(Instruction): Transcribe the lines of the listing verbatim, beginning at the line that contains "1568x623 pixels. Task: Click" and stopping after the line that contains "[x=405, y=279]".

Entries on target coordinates
------------------------------

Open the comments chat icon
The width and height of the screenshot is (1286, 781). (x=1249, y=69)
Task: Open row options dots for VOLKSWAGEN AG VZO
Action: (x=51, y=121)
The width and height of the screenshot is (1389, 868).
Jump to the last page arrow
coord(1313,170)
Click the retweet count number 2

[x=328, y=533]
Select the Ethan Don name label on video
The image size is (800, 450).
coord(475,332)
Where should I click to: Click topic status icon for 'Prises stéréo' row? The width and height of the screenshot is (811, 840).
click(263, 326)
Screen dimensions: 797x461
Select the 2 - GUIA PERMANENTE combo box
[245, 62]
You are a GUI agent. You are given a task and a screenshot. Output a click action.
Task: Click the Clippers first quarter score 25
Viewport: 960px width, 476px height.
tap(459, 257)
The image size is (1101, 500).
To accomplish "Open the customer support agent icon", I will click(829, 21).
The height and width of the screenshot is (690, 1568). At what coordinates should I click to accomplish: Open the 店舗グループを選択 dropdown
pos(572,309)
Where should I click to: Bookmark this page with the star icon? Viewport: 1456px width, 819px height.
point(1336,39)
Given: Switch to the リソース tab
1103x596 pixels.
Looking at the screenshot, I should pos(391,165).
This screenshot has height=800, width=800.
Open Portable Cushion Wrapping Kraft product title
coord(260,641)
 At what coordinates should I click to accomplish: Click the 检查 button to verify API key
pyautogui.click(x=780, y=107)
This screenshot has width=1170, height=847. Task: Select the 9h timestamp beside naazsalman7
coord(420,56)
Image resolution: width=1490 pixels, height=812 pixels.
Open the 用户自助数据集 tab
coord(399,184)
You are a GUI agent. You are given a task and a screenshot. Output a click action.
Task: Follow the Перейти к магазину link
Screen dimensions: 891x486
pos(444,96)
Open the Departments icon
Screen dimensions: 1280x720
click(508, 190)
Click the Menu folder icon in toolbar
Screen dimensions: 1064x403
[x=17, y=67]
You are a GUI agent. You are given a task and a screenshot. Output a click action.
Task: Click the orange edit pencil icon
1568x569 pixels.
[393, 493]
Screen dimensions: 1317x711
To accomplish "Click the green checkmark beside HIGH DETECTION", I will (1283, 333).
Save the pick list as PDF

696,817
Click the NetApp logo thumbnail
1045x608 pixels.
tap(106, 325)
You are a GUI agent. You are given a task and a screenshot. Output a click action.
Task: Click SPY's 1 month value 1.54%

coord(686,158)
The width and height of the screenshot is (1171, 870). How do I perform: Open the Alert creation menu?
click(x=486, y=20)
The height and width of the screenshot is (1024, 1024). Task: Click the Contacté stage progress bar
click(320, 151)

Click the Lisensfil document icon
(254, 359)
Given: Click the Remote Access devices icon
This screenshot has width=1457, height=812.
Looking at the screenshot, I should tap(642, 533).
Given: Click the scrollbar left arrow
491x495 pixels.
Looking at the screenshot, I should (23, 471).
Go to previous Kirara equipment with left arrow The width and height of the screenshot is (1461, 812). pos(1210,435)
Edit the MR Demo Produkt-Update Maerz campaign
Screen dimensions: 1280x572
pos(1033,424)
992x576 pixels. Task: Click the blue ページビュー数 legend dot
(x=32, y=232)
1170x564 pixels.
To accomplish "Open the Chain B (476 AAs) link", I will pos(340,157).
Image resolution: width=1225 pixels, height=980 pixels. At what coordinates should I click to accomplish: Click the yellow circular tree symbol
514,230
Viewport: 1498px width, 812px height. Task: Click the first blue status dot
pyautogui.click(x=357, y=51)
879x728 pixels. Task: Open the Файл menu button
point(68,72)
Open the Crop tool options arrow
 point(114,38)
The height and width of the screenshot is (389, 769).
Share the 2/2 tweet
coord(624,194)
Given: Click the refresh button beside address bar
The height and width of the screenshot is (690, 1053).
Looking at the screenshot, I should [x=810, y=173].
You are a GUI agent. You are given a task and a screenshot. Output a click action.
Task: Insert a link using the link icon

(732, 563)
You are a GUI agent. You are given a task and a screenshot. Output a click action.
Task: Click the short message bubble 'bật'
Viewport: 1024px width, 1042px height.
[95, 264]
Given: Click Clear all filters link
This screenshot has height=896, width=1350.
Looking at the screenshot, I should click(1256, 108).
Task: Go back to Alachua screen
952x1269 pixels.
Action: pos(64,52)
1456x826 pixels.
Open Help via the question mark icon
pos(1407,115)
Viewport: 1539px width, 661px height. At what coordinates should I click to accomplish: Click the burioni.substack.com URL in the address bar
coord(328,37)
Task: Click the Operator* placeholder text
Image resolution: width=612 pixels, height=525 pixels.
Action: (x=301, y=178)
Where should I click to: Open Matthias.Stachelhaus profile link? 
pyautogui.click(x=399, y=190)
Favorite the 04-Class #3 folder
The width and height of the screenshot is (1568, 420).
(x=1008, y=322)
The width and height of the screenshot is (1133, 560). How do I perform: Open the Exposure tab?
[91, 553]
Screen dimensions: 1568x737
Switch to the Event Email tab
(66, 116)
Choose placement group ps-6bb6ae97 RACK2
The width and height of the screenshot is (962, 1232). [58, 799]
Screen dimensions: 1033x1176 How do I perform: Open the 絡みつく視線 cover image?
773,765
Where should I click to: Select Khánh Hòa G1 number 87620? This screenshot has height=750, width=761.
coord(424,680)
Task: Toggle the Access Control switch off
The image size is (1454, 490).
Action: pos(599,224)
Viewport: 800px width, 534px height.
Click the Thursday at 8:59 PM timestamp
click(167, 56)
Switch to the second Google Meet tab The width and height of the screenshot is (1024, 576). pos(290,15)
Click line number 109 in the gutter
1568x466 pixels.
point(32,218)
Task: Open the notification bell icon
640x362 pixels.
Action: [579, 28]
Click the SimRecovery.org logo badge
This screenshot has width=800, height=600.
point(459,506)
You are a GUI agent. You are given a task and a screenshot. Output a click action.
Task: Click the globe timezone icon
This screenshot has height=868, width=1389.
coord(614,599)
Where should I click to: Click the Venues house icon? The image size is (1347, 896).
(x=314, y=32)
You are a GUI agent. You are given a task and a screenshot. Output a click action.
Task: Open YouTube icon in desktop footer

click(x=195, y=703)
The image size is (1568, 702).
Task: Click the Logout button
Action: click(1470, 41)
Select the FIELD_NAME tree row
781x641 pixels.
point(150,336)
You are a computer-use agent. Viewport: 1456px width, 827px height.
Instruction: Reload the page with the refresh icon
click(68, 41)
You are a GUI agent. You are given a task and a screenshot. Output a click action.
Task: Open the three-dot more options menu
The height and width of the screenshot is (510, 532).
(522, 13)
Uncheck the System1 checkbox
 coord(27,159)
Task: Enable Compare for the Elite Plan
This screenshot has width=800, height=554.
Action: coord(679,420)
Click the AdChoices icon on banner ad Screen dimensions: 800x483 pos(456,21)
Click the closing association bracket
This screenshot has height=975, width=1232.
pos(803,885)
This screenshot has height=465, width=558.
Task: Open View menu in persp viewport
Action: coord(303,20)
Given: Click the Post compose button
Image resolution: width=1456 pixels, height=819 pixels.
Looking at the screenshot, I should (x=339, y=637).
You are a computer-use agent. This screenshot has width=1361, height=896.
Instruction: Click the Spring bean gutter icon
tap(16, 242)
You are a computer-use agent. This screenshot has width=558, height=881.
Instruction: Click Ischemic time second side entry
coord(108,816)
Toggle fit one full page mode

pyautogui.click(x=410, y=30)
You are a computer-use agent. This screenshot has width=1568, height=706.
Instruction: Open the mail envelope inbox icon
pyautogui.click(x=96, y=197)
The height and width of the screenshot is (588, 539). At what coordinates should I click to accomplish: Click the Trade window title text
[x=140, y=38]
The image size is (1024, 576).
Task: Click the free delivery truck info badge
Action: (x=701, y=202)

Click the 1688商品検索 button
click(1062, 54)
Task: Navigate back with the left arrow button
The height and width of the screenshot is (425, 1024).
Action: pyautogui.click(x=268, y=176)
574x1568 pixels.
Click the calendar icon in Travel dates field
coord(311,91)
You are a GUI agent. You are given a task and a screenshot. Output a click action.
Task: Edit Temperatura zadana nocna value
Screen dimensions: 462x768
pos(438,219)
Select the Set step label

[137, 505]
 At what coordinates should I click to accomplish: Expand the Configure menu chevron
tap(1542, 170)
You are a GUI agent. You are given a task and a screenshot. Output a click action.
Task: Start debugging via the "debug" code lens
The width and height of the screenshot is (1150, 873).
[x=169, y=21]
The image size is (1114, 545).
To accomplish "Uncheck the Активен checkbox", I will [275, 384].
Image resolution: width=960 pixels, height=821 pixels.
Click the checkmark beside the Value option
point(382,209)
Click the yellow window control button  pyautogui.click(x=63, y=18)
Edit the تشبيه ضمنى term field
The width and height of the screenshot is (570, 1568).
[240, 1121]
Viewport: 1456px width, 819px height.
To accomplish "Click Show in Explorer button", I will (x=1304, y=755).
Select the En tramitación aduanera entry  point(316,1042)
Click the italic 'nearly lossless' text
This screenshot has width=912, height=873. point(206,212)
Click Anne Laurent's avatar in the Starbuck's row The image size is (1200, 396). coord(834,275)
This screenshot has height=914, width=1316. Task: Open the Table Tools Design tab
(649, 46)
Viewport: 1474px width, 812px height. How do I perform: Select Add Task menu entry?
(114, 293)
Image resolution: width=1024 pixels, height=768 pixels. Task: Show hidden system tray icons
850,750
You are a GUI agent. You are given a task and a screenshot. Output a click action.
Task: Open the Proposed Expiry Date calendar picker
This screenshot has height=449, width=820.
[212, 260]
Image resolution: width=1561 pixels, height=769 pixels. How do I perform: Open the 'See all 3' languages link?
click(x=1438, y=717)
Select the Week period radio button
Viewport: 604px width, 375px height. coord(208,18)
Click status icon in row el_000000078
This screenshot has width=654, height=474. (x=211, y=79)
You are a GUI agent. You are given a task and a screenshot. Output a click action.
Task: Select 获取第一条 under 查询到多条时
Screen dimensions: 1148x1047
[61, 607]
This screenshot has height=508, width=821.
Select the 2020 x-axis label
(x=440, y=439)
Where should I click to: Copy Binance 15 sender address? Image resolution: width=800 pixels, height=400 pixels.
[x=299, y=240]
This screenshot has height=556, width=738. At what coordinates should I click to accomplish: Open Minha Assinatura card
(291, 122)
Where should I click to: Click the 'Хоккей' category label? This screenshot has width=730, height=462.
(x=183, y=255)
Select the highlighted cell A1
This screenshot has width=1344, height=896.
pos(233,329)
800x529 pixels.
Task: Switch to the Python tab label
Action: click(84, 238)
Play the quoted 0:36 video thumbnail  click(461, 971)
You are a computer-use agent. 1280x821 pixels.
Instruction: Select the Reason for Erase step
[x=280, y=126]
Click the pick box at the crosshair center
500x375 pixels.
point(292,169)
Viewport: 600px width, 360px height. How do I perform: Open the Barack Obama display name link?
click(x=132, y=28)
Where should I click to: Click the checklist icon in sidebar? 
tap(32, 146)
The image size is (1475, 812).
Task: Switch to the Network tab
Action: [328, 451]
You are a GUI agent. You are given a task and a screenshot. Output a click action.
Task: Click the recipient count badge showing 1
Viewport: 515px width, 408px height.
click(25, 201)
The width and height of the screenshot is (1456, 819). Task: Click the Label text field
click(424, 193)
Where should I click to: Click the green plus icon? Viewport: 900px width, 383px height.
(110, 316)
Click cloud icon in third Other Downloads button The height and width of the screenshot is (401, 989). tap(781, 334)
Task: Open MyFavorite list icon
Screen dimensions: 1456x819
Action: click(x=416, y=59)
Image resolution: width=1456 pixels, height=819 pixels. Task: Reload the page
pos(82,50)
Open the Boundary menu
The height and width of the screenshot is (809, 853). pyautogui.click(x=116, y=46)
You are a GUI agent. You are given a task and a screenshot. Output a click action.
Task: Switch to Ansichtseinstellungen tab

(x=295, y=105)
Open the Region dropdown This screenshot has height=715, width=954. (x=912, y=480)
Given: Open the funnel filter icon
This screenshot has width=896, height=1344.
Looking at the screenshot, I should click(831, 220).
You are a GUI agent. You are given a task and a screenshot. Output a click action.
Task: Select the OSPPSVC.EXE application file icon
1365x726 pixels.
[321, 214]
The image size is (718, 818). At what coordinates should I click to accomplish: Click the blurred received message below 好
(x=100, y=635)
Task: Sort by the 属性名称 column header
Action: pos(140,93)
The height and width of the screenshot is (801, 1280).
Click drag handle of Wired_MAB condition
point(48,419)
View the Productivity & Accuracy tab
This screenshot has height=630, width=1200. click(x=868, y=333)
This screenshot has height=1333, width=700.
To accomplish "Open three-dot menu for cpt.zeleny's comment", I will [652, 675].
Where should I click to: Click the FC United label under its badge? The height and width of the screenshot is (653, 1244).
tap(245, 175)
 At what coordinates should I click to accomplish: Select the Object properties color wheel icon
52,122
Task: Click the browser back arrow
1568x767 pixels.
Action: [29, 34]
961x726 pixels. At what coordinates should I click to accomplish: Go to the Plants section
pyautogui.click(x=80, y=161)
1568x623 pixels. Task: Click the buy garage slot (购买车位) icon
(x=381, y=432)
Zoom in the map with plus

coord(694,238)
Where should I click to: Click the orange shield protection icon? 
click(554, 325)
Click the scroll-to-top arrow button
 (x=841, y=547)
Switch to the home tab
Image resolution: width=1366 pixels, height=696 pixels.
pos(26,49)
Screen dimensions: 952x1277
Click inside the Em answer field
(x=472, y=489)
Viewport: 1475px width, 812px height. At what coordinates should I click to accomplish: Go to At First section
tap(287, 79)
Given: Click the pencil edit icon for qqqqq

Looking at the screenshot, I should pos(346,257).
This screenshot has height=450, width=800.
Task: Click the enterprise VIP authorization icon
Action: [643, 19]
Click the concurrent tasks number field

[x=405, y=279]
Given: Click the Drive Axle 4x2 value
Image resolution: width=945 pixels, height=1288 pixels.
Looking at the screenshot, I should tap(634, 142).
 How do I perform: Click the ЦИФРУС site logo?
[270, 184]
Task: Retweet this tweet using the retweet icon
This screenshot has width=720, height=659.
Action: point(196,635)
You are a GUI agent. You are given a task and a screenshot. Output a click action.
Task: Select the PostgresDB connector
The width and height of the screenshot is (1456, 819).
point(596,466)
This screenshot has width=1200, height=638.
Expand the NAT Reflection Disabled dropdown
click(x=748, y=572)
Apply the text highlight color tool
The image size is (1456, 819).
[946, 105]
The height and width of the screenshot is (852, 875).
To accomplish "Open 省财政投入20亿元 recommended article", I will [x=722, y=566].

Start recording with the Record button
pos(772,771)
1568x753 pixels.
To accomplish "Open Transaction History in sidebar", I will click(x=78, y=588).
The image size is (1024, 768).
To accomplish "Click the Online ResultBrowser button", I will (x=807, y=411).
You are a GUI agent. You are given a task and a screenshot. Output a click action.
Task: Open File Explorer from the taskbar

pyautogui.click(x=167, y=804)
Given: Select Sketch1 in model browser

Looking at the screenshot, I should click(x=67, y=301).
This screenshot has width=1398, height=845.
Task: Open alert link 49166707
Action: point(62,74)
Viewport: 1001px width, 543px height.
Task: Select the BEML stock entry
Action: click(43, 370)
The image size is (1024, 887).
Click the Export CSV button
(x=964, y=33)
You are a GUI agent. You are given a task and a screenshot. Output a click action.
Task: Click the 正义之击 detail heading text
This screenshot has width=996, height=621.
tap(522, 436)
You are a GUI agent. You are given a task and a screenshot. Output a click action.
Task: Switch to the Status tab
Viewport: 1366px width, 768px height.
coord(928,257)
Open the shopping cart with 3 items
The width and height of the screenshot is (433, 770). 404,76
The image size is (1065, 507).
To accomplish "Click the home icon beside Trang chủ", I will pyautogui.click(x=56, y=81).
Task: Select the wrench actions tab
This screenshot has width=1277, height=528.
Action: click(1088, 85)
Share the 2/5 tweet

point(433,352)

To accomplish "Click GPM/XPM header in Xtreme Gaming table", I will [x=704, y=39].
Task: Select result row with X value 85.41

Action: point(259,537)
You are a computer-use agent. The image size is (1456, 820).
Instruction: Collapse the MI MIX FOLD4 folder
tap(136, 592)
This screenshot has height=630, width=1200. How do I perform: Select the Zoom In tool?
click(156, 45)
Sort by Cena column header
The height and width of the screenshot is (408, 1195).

------------------------------

(Written response):
1568x623 pixels. Task: Click the buy garage slot (购买车位) icon
(x=381, y=432)
Zoom in the map with plus

coord(694,238)
Where should I click to: Click the orange shield protection icon? 
click(554, 325)
Click the scroll-to-top arrow button
 (x=841, y=547)
Switch to the home tab
Image resolution: width=1366 pixels, height=696 pixels.
pos(26,49)
Screen dimensions: 952x1277
Click inside the Em answer field
(x=472, y=489)
Viewport: 1475px width, 812px height. At what coordinates should I click to accomplish: Go to At First section
tap(287, 79)
Given: Click the pencil edit icon for qqqqq

Looking at the screenshot, I should pos(346,257).
This screenshot has height=450, width=800.
Task: Click the enterprise VIP authorization icon
Action: [643, 19]
Click the concurrent tasks number field

[x=405, y=279]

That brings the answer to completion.